** Begin Excerpt **

Now, for that, we have a military manpower level about half the size of that during the Vietnam years. We spend far more per unit weapon than we once did. For example, during a particularly bad year in Vietnam, 1967, we lost 900 aircraft of all types in about five months. The replacement cost of those aircraft in then-current dollars was about $6 billion (about $30 billion today). That $30 billion in current dollars buys us now about a dozen B-2 bombers with spare parts. In the early `80s, the purchase price of an F-15 was about $25-30 million, depending upon upgrades. The anticipated replacement for the plane, the Joint Strike Force fighter is expected to be around $350 million each, and that price was based on a larger production run, which may not come about because of costs.

So, are we getting better, or just getting much more expensive.

As for those threats you mention, Hitler, Stalin, Mao (by the way, it's "hordes" not "hoards"), Hitler was an obvious threat; Germany declared war on us before we declared war, and the country expected many sacrifices to build for that threat. That's one of the realities of world war. It doesn't mean that, once the threat is dispelled, that wartime spending and policies need be continued.

** End Excerpt **

■ Stated problem
Resume the passage on military spending and weapon costs, picking up right after its final sentence. The items after this passage are not needed.

** Begin Information shown **

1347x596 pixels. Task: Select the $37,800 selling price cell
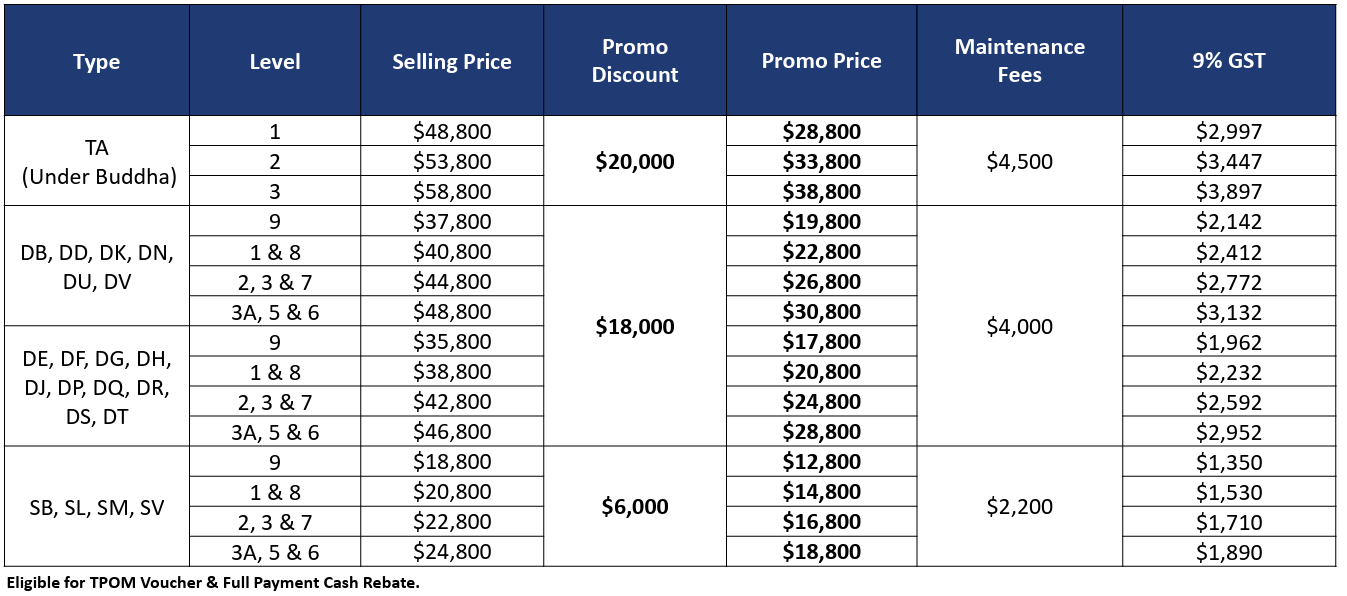point(452,221)
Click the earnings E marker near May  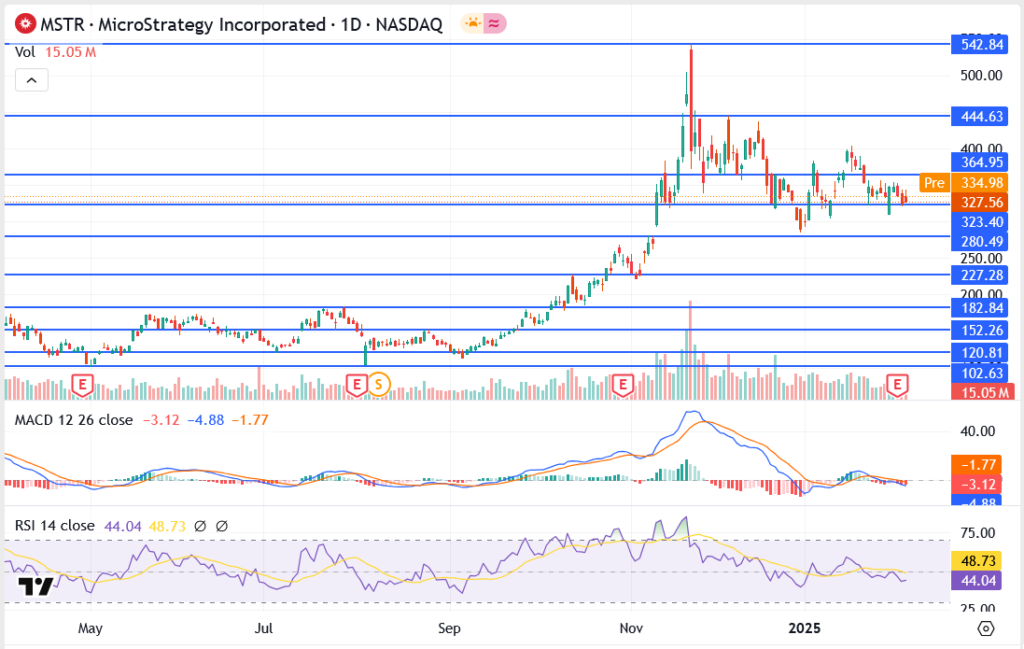point(84,383)
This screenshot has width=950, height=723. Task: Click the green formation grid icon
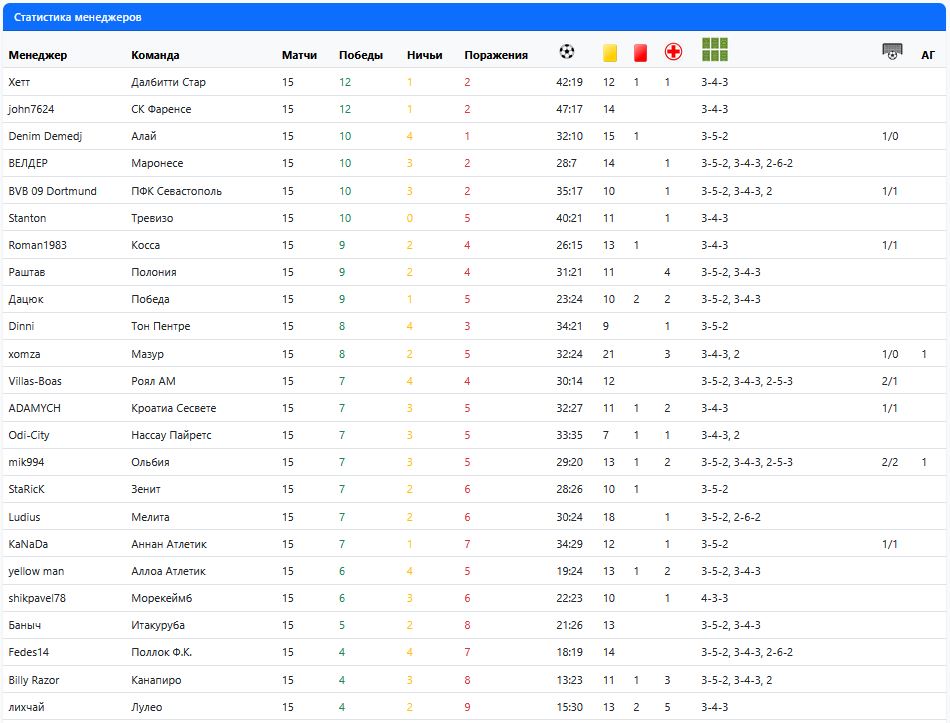(x=715, y=50)
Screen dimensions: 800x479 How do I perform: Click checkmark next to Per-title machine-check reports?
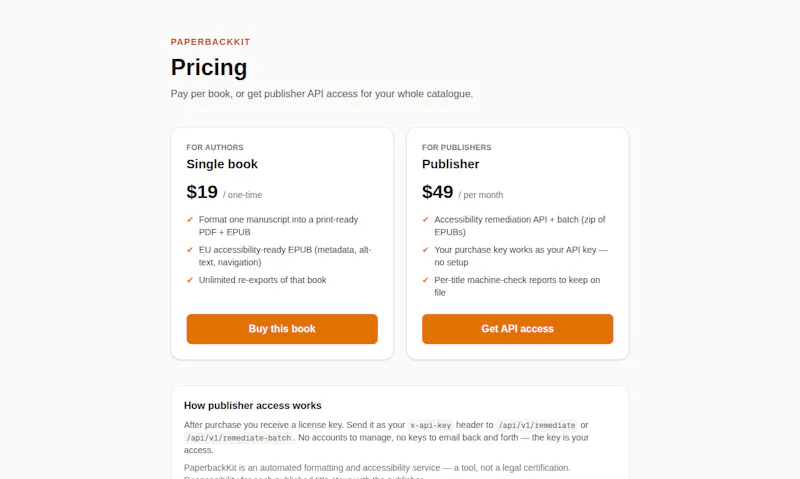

** End Information shown **

■ Reply
I hasten to remind you that the USSR was on our side during WWII, perhaps as a matter of convenience, and that the threat of communism, post-WWII, was largely a manufactured threat in this country, a threat which benefitted a select segment of the economy--defense aerospace. If you spend more time in the library, you will find many oddities occurring immediately after WWII, including the fact that the Soviet Union was in no shape to fight a protracted war, that US estimates of their capabilities were consistently too high and unrealistic (which benefitted whom?) throughout the so-called Cold War, that for the first time in the history of the country, the draft was reinstated in peacetime (in 1947), that very quietly in the Eisenhower administration, there were plans to make industry a permanent partner of the DoD. That the people yelling most loudly about the threat of communism were supported, politically and financially, by the people who made a very large amount of money from defense spending, etc.

Now, with regard to military spending, soldiers and weapons who are twice as good, etc. On September 11, 2001, nineteen people using Stone Age technology (knives) overcame the most sophisticated and expensive threat-warning system in the history of the world and inflicted noticeable casualties on the US simply by turning our technology against us--the terrorist equivalent of jiujitsu.

Have we really been spending money wisely on our defense, or have we been doing something quite different? I've been researching this issue for almost two years.

With regard to public transportation, I spent thirteen years in the transportation manufacturing industry. I know whereof I speak.

Cheers.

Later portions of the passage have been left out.